The report found that stall and loss-of-control events continued to be the leading cause of accidents in 2019, further noting that “weather-related accidents remain highly lethal.” The Nall Report analyzes general aviation accident data for airplanes with maximum rated gross takeoff weight of 12,500 pounds or less and helicopters of all sizes. Accident data is updated on a rolling 30-day cycle.
The complete 31st edition of the Joseph T. Nall Report can be viewed here.
Interesting that stall rates are increasing as the training from stalls went away from actual stalls to first sign of stall recovery. Pilots are not being put in and actual stall and recovering. I’ve even noticed relatively new instructors seem afraid of stalls. Some 40 years ago it seemed like a full stall was required for each training flight, and I believe I had to demo one for my private check ride.
When I go up in a new aircraft I want to feel the stall and see the airspeed it starts to stall. I don’t feel safe if I don’t know how a plane is going to handle at slow speeds. Of course you never want to be near these speeds low and during approach to landing. Six inches over the runway is OK… But, There is the deadman zone for airplanes just like helicopters, and airspeeds that should be avoided at certain altitudes. This should be taught for fixed wing.
In my area, you get real stalls. I’m suspecting that most CFIs are doing real stalls.
There were required for certificates a couple of decades ago; I had a special DPE, so I spun for him, and recovered.
Still, if one cannot *feel* that one is getting close to a stall, there’s a problem.
And if any new airplanes are sold that can stall, in today’s world, without kicking the pilot in the teeth first, there’s a problem.
I suspect that we now could update a lot of older designs to vastly improve their stall behavior and performance. Of course, it’s uneconomical for Textron, and would require someone at the FAA to put their name on a decision that might have some negative consequence (though likely only one made up to blame a manufacturer for poor airmanship).

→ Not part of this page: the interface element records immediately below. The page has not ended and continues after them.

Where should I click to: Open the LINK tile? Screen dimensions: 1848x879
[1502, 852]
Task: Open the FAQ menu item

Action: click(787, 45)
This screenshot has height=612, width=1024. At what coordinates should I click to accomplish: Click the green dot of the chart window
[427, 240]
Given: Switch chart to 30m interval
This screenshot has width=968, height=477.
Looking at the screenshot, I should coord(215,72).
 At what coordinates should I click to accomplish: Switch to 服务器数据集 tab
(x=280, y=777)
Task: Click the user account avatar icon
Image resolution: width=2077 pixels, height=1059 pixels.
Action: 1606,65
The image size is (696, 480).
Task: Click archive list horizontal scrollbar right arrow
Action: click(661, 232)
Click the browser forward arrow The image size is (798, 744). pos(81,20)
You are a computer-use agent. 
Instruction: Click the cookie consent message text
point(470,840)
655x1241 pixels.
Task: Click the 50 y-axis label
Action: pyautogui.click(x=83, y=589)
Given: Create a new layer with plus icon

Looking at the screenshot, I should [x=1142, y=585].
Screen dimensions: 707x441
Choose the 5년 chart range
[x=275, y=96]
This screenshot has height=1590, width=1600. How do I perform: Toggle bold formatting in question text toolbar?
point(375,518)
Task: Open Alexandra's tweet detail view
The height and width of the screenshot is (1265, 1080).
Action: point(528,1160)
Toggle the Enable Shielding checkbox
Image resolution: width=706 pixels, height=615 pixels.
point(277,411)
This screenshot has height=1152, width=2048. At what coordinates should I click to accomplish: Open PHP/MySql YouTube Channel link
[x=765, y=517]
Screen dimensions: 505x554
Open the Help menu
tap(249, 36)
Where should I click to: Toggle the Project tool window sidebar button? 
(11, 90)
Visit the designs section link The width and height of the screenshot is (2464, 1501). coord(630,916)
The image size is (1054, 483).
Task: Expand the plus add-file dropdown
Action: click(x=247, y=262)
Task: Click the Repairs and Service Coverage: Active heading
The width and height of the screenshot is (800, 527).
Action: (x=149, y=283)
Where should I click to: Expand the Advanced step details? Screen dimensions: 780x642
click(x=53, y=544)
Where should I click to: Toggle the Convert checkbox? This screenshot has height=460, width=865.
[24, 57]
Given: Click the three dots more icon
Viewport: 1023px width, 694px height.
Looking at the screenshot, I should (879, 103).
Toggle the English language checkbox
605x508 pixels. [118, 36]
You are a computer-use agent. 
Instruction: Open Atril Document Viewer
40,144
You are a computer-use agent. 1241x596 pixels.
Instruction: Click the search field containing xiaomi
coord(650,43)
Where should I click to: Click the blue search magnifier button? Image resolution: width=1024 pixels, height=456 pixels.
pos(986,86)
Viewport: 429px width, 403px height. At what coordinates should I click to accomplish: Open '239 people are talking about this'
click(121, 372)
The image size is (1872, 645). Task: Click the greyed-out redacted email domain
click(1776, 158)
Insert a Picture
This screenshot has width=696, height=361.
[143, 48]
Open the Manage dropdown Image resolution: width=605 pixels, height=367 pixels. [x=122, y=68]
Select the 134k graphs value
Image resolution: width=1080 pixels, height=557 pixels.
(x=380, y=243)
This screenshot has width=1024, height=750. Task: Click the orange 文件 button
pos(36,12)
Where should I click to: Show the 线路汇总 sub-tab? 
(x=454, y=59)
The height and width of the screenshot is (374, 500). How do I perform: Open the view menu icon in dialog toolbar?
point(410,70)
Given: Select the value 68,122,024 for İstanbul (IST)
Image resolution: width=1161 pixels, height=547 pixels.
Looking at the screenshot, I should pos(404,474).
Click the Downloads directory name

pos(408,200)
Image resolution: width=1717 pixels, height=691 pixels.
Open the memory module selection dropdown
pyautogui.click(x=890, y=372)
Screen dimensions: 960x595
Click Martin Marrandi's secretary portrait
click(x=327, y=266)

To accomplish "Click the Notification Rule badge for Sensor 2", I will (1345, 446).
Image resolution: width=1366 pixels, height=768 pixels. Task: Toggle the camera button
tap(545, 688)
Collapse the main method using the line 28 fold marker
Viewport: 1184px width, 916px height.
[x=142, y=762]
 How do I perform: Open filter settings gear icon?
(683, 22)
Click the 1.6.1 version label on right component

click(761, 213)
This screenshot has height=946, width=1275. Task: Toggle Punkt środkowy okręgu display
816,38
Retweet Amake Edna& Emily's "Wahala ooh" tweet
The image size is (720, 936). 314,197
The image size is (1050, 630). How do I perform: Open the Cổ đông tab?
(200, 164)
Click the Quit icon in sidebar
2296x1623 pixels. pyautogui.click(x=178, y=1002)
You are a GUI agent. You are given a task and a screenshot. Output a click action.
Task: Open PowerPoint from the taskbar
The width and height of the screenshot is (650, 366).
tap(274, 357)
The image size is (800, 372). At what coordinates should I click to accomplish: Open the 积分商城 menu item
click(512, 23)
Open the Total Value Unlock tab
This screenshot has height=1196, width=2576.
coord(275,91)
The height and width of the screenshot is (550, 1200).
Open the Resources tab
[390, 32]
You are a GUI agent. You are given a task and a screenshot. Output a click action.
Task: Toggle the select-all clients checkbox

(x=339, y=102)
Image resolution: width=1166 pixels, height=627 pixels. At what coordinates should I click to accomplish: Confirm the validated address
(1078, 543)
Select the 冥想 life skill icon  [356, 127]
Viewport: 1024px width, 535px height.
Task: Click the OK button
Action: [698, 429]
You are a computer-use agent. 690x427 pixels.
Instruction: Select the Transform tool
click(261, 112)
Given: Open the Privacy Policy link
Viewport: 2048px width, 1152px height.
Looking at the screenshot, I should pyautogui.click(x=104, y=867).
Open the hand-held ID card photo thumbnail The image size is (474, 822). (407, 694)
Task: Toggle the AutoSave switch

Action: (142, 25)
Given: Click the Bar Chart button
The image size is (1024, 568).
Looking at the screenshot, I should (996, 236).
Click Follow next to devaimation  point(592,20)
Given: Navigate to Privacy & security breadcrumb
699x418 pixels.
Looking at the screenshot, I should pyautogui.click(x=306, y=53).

Nope. We will continue to get the same stall/spin behavior for decades.
If I am reading the report correctly, cause can be said in two categories – lack of experience and poor judgement. Experience we can fix – difficult maybe, but repairable. The judgement part worries me. That, at least in part, translates to common sense, which in today’s society, is poorly named.
As far as year to year fluctuations in accident rate I think much of it is due to the artifact of the small ‘n’ of hours flown by private GA pilots.
I don’t think pilots in general are getting any better or worse, we are for the most part flying the same old and increasingly decrepit airplanes, and weather still is what it is.
The small numbers of hours are likely related to the tax changes from the mid aughts. You can no longer write off training flights as much as you used to.
I used to be able to write off 50 hours a year as part of being an AME. No more.